In HMTI a number of problems were revealed. When external heating is applied in such reactors, it is difficult to avoid temperature gradient. To obtain the desired composition of CPO products it is necessary to use an excessive amount of catalyst used and overheating of catalyst outer layers adjacent to heated reactor shell. Preheating of inlet mixture somewhat reduces the problem, but it is limited due to the risk of fire of working mixture at reactor inlet. Also in this arrangement, superheated zone (by 100 - 150°C above the target operating temperature) is formed in the inlet part of the catalyst where the accelerated degradation of the catalyst occurs.
Since the endothermic part of CPO process requires heat input into the reaction zone, the ideal solution would be distributed over the volume the input of heat instead of heating through reactor shell. For this purpose it is possible to use MW radiation, if to fabricate catalyst unit appropriately (Fig.1). Application of high (GHz-range) frequency electromagnetic waves to deliver energy to chemical reaction zone has a lot of advantages:
- direct heating of required volume;
- as consequence, fast start (tens of minutes) of process and high performance index;
- necessary space distribution of energy release could be reached;
- clean, ‘contact-free’ operation;
- lifetime of solid-state MW generator - 10 years and more.
Project Objectives
The general objective of project is a design, manufacture, test and delivery to Customer of CPO MW set-up and performing research program using this equipment. Core part of this set-up is the catalytic partial oxidation reactor equipped with microwave heating (CPO/MW-reactor) and having temperature feedback by using of original Multichannel High Temperature Meter with strong EMI immunity.

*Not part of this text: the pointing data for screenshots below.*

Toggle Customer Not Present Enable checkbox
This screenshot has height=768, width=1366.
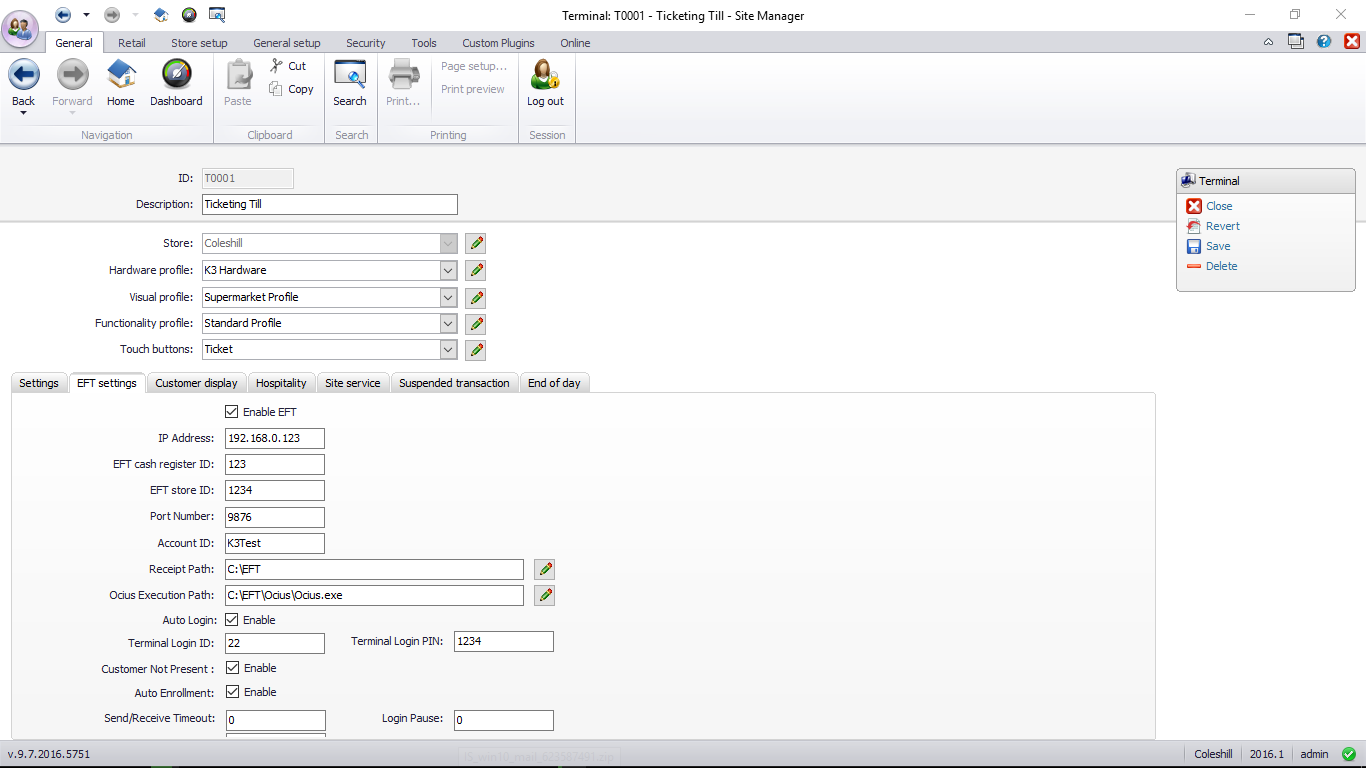pyautogui.click(x=232, y=668)
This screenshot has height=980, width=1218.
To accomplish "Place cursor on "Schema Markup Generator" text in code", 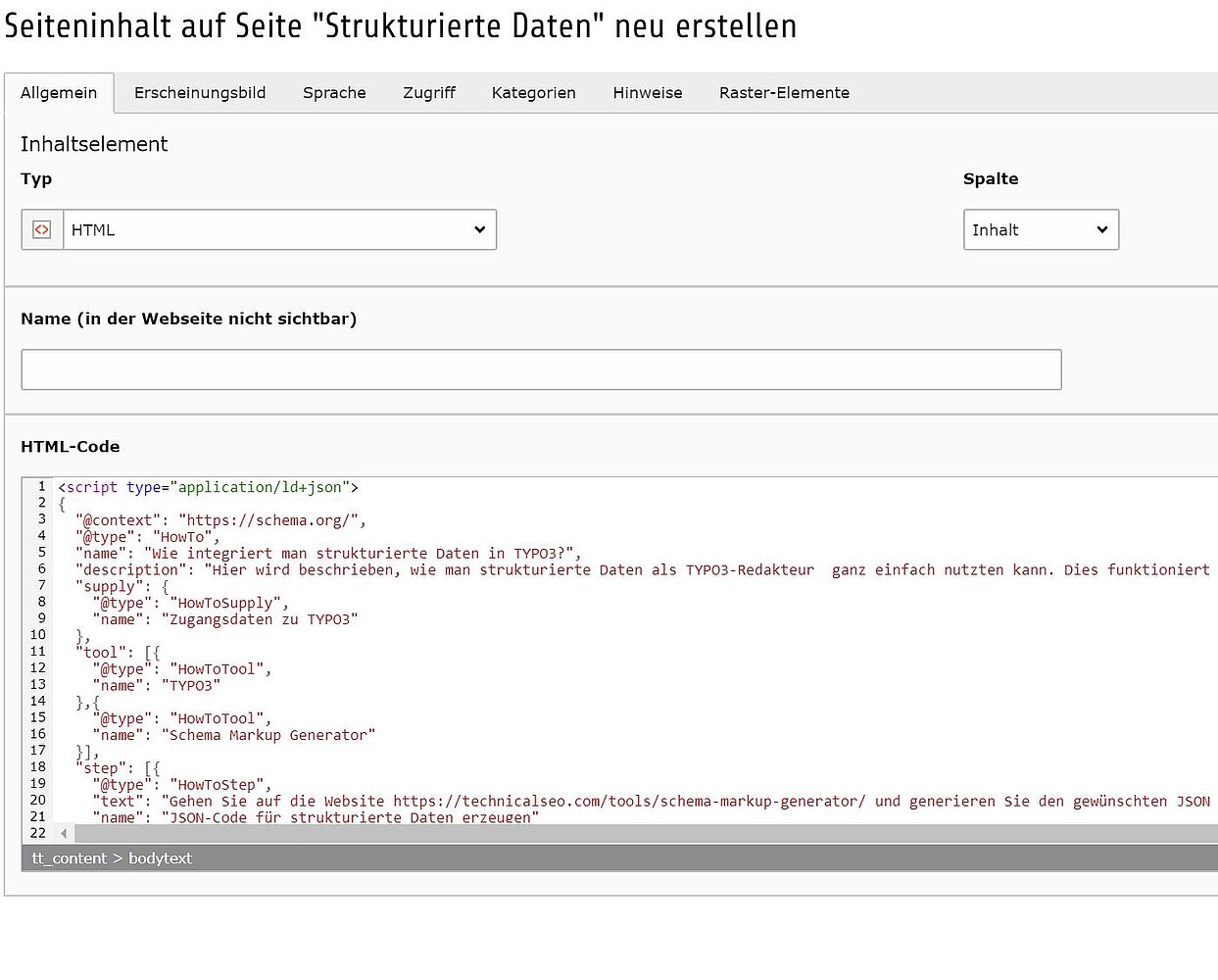I will [271, 735].
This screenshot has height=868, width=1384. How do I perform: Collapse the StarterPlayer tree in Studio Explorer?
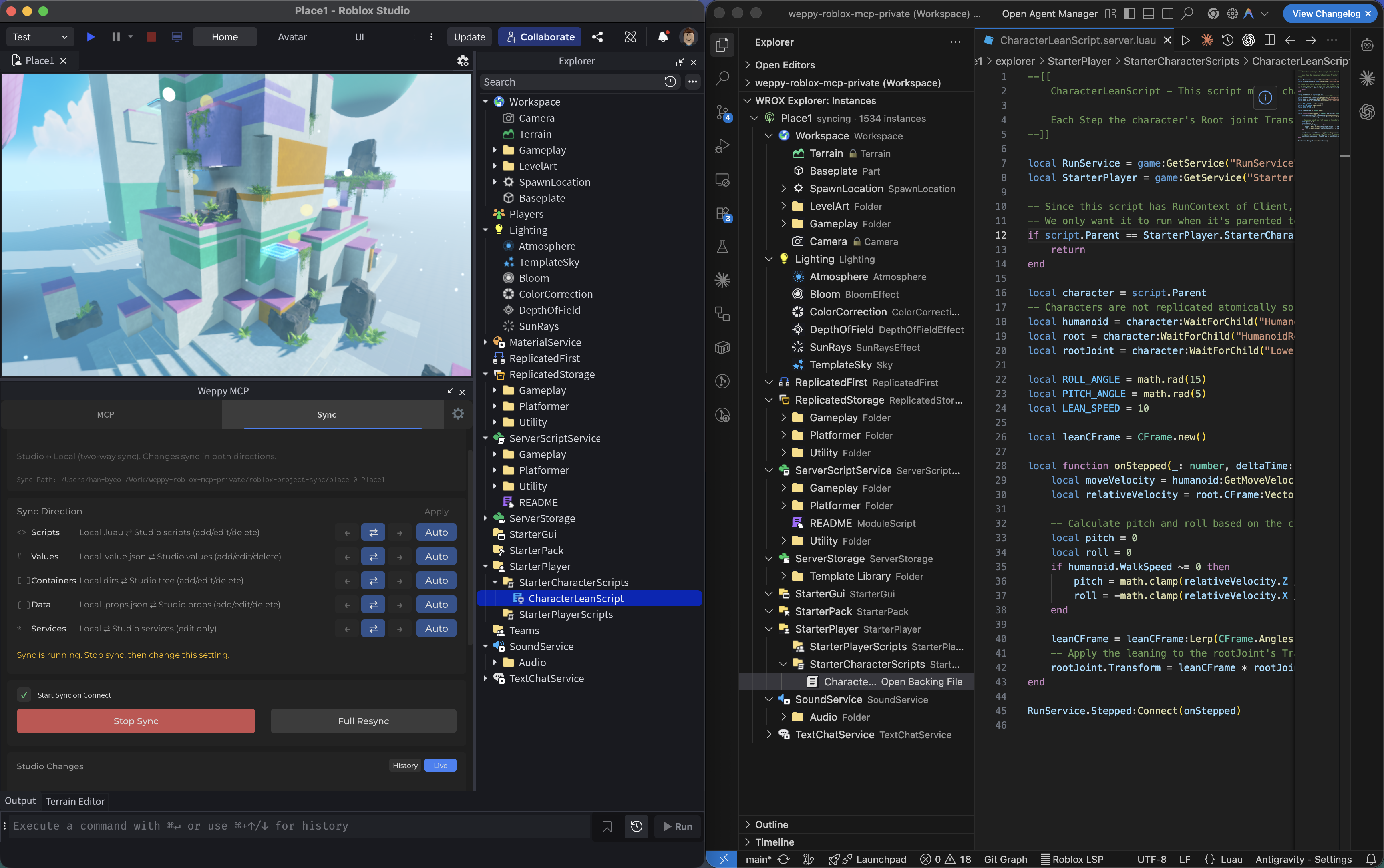pos(486,566)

Multichannel high temperature meter with strong EMI immunity
MultiChannel High Temperature Meter (MC-HTM) is designed to replace traditional temperature sensors as thermocouples, thermoresistors etc. for high (> 600oC ) temperature areas in presence of strong electromagnetic fields. Application area: microwave and inductive heating, high voltage equipment, intensive electromagnetic interference (EMI) environment and so on.

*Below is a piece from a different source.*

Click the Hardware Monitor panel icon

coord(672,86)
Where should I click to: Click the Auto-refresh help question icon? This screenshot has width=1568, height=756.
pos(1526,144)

Optical system of MC-HTM collects light irradiation from the bottom of standard Ceramic Thermocouple Protective Tube, transfers it by fiber optics to MEMS (microelectromechanical systems) – based multichannel optical switch and then into a spectrophotometer. The temperature is defined as a parameter of the detected spectral distribution in visible/near-infrared range by direct fitting the data of the spectrophotometer to Planck's law.

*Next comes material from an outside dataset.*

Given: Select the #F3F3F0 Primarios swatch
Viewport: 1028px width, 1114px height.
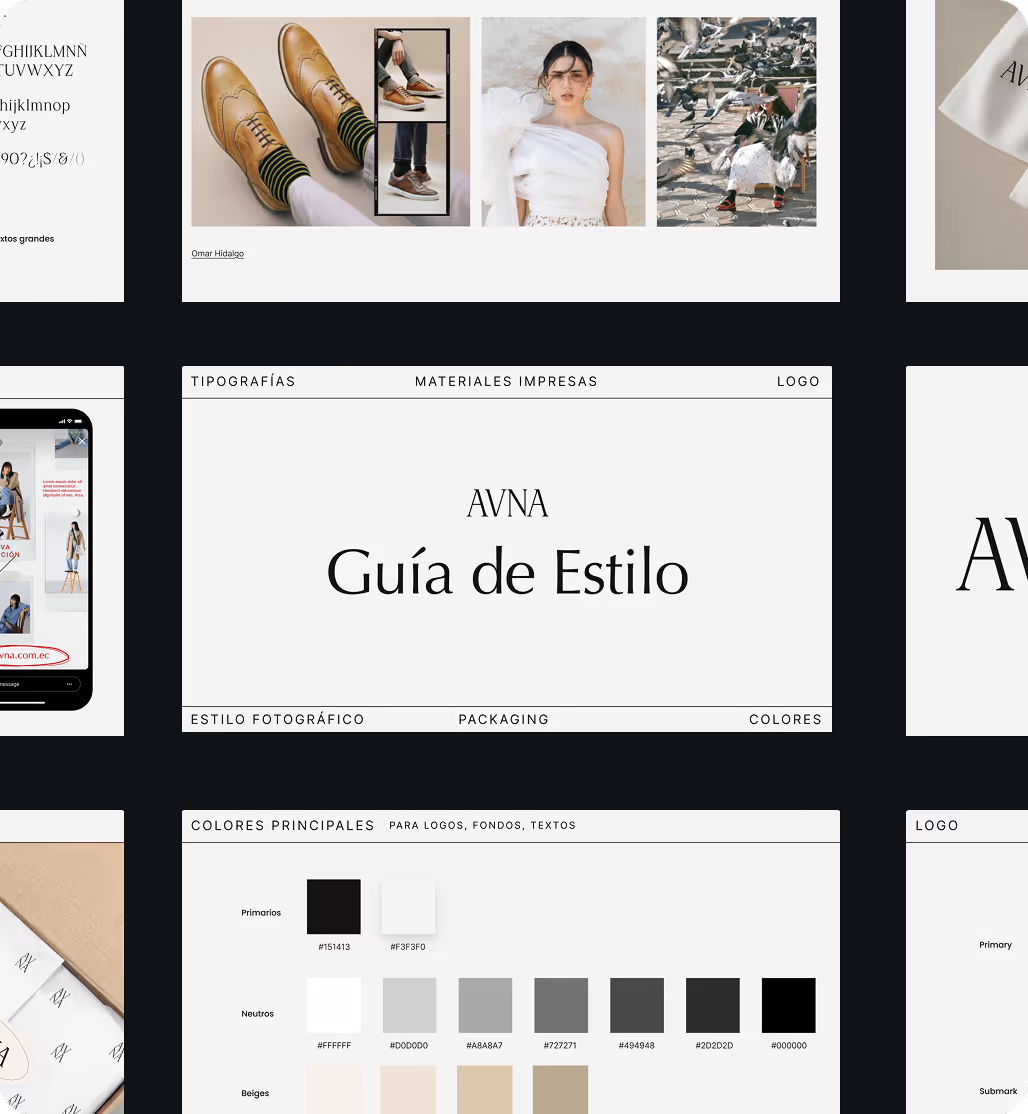Looking at the screenshot, I should [x=407, y=906].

This design of MC-HTM allows measuring the temperature profiles, having up to 24 or more independent channels in the temperature range 600oC - 2300oC with accuracy of 0,5%, keeping the calibration parameters over long time of operation.
Key distinctive features/advantages of MC-HTM are:
- be able to work where others cannot – at microwave oven, under high voltage potential etc.;
- long-term stability, the reading does not depend of optical signal amplitude and then from contamination/degradation/misalignment of optical parts;
- high temperature operation, upper bond is limited by protective tube material.
| Channels number | 4 |
| Temperature range, ° С | 600 – 2300 |
| Accuracy, % | 0.5 or better |
| Calibration interval | one year |
| Thermoprobe dimensions: | |
| Working part external diameter, mm | 3-19 and more; |
| Working part length, mm | 150-600 and more |
| Control Unit: | |
| Dimensions, mm | 225x180x112 |
| Weight, kg | 2.2 |
| Length of connecting fiber optic cables, m | 5 and more |